On the 15th November, Education Support published their seventh annual Teacher Wellbeing Index. The annual report provides an insight into the mental health and well-being of teachers and education staff working in the UK.
This year’s survey of over 3,004 education staff shows that well-being in the education sector is poor and continues to decline showing senior leaders remain at particular risk, with a significant decline in the overall well-being of classroom teachers.
Staff experience significant feelings of loneliness and isolation, with teachers and education staff feeling twice as lonely at work compared to the general population. Their analysis finds that there is a small but vulnerable population that reports loneliness along-side stress and/or burnout, pointing to elevated risk of severe mental health problems and suicide.

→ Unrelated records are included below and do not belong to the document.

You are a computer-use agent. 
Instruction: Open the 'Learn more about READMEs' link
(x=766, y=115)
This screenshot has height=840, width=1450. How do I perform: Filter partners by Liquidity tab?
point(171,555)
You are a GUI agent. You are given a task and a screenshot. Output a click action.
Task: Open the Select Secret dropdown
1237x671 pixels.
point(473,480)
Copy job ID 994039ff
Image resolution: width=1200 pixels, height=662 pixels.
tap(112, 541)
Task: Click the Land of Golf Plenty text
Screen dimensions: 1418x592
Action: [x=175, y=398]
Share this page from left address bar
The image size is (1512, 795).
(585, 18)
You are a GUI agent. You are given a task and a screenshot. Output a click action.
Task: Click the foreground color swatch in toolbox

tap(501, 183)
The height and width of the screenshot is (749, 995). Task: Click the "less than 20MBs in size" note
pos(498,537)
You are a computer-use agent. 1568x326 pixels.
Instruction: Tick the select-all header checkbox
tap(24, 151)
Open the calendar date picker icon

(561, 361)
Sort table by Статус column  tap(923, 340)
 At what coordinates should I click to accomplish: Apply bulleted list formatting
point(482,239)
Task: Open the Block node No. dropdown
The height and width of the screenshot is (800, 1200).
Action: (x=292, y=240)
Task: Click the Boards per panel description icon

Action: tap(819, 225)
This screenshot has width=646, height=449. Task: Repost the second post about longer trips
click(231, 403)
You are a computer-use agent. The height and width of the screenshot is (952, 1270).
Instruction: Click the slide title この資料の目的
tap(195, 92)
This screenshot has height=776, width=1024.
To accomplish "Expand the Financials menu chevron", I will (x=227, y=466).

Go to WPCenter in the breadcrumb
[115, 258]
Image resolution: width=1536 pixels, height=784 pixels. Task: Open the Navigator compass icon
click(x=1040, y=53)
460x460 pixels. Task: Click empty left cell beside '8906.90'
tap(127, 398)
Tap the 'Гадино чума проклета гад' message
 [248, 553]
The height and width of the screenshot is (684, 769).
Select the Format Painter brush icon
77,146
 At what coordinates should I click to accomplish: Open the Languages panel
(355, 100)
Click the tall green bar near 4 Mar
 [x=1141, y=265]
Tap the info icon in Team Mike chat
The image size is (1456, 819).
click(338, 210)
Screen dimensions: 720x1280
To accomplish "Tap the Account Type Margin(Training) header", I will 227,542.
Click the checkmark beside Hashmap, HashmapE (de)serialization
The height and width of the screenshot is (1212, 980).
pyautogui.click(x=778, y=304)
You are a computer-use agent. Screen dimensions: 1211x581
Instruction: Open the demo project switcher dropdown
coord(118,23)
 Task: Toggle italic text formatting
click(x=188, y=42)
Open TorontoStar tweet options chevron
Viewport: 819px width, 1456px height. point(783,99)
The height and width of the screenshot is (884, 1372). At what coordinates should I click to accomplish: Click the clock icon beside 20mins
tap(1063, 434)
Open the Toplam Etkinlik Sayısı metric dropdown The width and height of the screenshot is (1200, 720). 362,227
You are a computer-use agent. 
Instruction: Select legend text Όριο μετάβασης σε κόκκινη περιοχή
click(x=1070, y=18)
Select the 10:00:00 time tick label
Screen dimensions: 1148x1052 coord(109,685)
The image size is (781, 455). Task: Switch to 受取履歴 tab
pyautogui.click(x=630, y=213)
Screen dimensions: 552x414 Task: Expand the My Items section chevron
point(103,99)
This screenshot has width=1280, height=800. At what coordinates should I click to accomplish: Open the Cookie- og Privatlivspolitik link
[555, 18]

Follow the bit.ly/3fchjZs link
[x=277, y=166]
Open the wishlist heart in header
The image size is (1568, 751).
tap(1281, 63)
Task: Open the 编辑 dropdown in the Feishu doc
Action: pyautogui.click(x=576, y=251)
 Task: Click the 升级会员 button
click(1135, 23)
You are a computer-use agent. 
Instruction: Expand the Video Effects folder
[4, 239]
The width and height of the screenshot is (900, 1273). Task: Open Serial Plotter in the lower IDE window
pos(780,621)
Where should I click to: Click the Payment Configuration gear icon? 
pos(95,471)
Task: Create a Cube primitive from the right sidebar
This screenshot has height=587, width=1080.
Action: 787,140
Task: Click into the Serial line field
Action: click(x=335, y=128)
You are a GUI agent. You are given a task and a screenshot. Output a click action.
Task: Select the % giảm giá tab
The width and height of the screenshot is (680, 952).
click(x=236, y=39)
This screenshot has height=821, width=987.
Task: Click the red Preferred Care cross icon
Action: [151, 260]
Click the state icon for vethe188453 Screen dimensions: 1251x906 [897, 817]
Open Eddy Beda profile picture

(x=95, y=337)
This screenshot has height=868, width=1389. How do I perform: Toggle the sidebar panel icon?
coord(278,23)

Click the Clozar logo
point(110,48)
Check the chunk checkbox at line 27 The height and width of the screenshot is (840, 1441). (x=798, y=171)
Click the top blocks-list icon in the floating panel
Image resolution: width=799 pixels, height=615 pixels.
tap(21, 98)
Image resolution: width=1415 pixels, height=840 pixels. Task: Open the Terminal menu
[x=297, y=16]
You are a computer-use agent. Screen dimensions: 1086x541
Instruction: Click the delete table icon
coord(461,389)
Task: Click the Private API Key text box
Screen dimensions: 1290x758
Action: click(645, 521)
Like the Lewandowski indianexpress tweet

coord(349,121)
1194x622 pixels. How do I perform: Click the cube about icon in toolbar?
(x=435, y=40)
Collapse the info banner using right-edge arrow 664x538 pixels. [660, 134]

This year, Education Support asked about educators’ experience of inspections. The report showed that educators have little trust in the inspection system; raising questions about the effectiveness of inspections, the impact on school leader and staff well-being and implications for learner outcomes.
You will find the key findings summarised below.
Teacher Wellbeing Index 2023 – Key findings
- 78% of all staff are stressed
- 55% say that their organisation’s culture has a negative effect on their well-being
- 46% of staff say that employees who have mental health and wellbeing problems are not well supported by their organisations
Mental health of education staff
- 81% of all staff experienced symptoms due to their work (84% of senior leaders, 82% of school teachers)
- 39% of all staff have experienced a mental health issue in the past academic year (41% of school teachers, 37% of senior leaders)
- 45% of staff thought the symptoms could be signs of anxiety
- 28% of staff thought their symptoms could be signs of depression
- 35% of staff thought the symptoms could be signs of burnout (40% of senior leaders, 36% of school teachers)
- Staff well-being score is 43.65 using the Warwick-Edinburgh Mental Wellbeing Scale (WEMWBS). This is lower than the national population scores and the lowest we have recorded since 2019.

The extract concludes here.